Minister of Women's Affairs Mu Sochua, who has long pushed for the law, said its

aim was simply to protect families from a widespread and highly damaging social problem.

"The ministry is not trying to change Khmer culture," Sochua said. "It

has the right to protect family values."

Funcinpec legislator Phan Chantha blamed MPs from both his party and the opposition

Sam Rainsy Party (SRP) for the lack of a quorum. The house needs 86 of its 122 members

present to discuss business.

He said many MPs had boycotted parliament following a public dispute between Prime

Minister Hun Sen and royalist MP Princess Norodom Vacheara. Hun Sen had threatened

to sue Vacheara, which he could not do unless the NA stripped her of parliamentary

immunity. Royalist and SRP legislators decided to boycott the sessions to head off

any such vote.

Chantha said that since the January 29 riots, individual MPs were worried about growing

political tensions within the CPP/Funcinpec coalition government.

Things had grown more tense since Vacheara, who heads the Foreign Affairs Commission,

sent a letter to Hun Sen asking him or his representative to appear before the Assembly

to explain the government's response to the riots.
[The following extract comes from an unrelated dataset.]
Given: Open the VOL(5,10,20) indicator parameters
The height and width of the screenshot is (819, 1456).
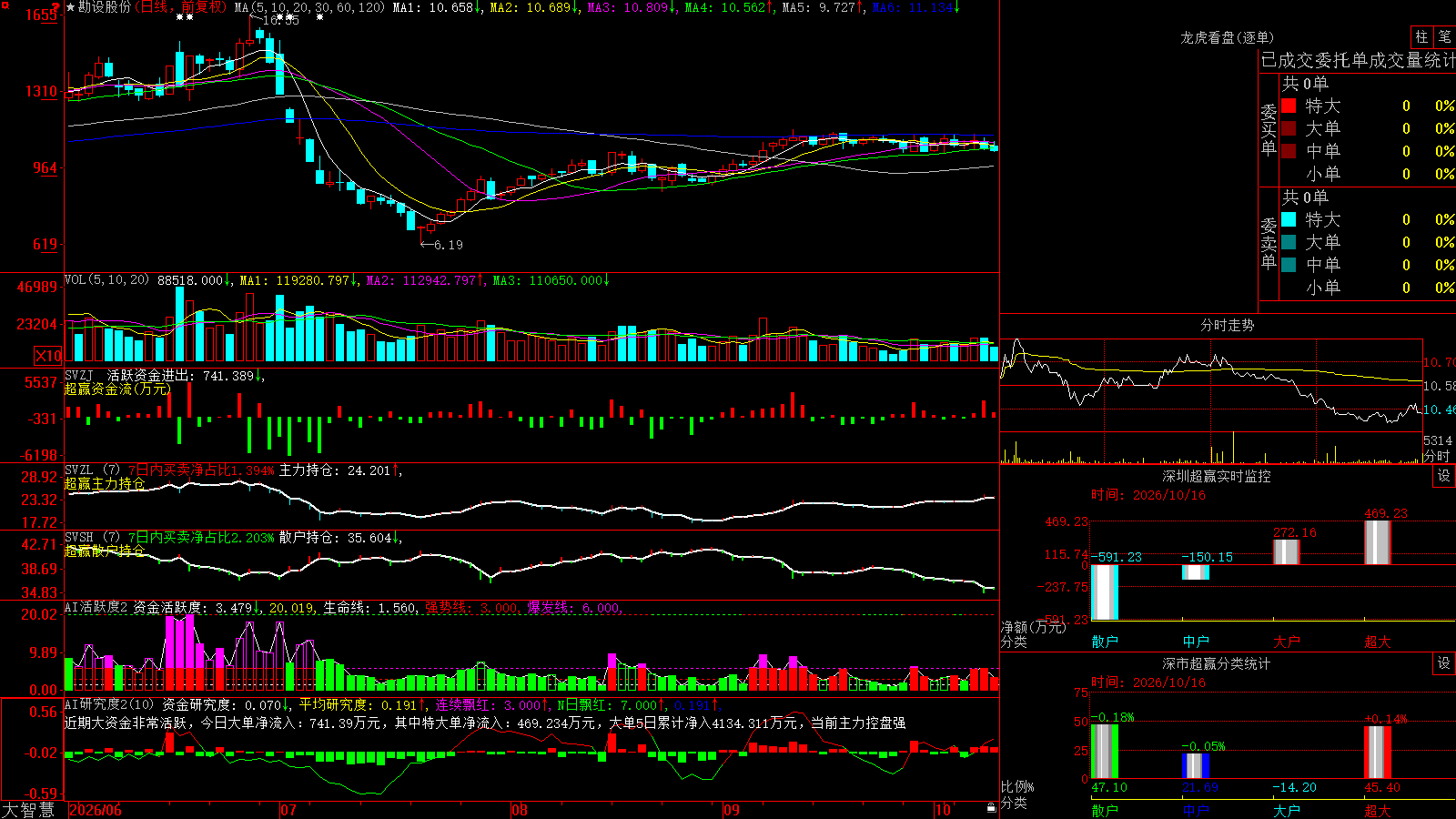Looking at the screenshot, I should [106, 280].
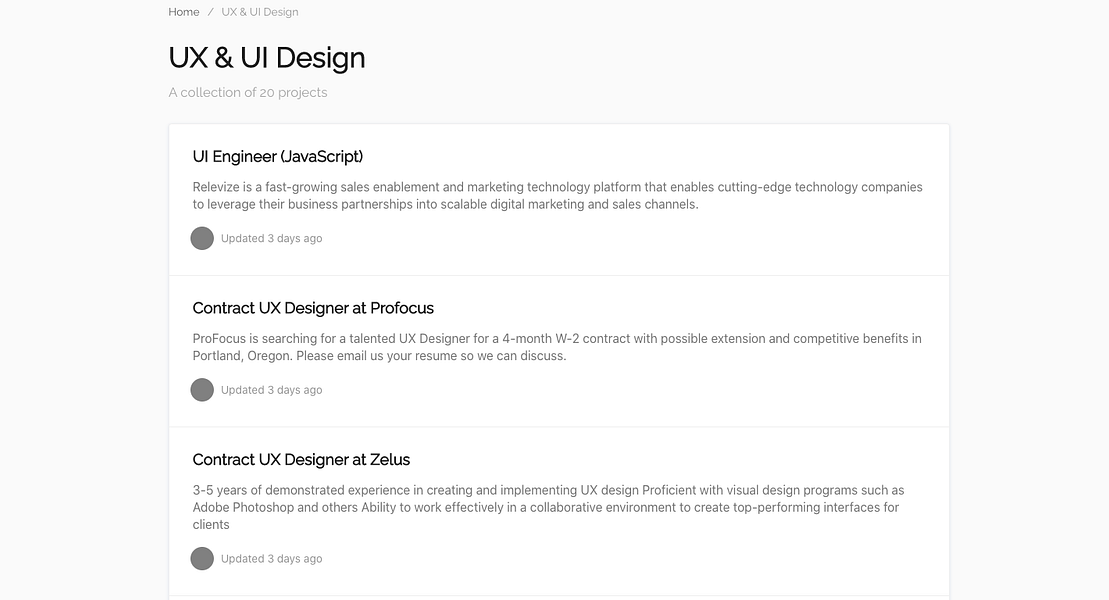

The Prime Minister reportedly referred to her in a disparaging way at a subsequent

meeting of the Council of Ministers (CoM). In response Vacheara threatened to sue

Hun Sen, who in turn on February 17 lodged a lawsuit against her for slander.
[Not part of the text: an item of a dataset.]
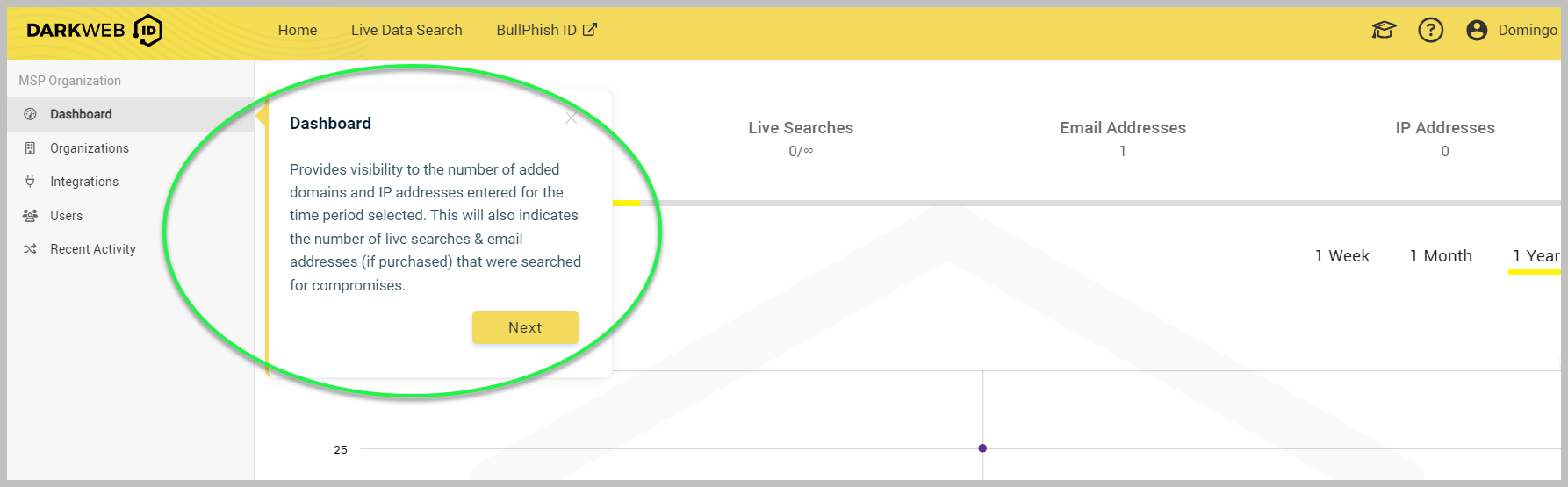
Task: Close the Dashboard tooltip popup
Action: pos(572,118)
She left for medical treatment in France on February 20.

Chantha said another cause of tension was the wrangle over the country's borders,

which are not precisely defined but which have been the subject of recent discussions

between the government and the country's neighbors.

And a political observer, who requested anonymity, said the killing of Funcinpec

official Om Radsady could signal an escalation in the growing disputes between royalist

officials and their CPP counterparts. The murder, he said, reminded him of a Khmer

proverb: "Hitting the grass to scare the snakes."

Monh Saphan, head of the NA's Legislation Commission, said MPs would return on May

25. The Assembly's mandate is set to end on September 24 when the new members will

be appointed following the general election in July. They are scheduled to meet for

the first session of the new parliament around late October, although Saphan warned

that political tensions could delay that.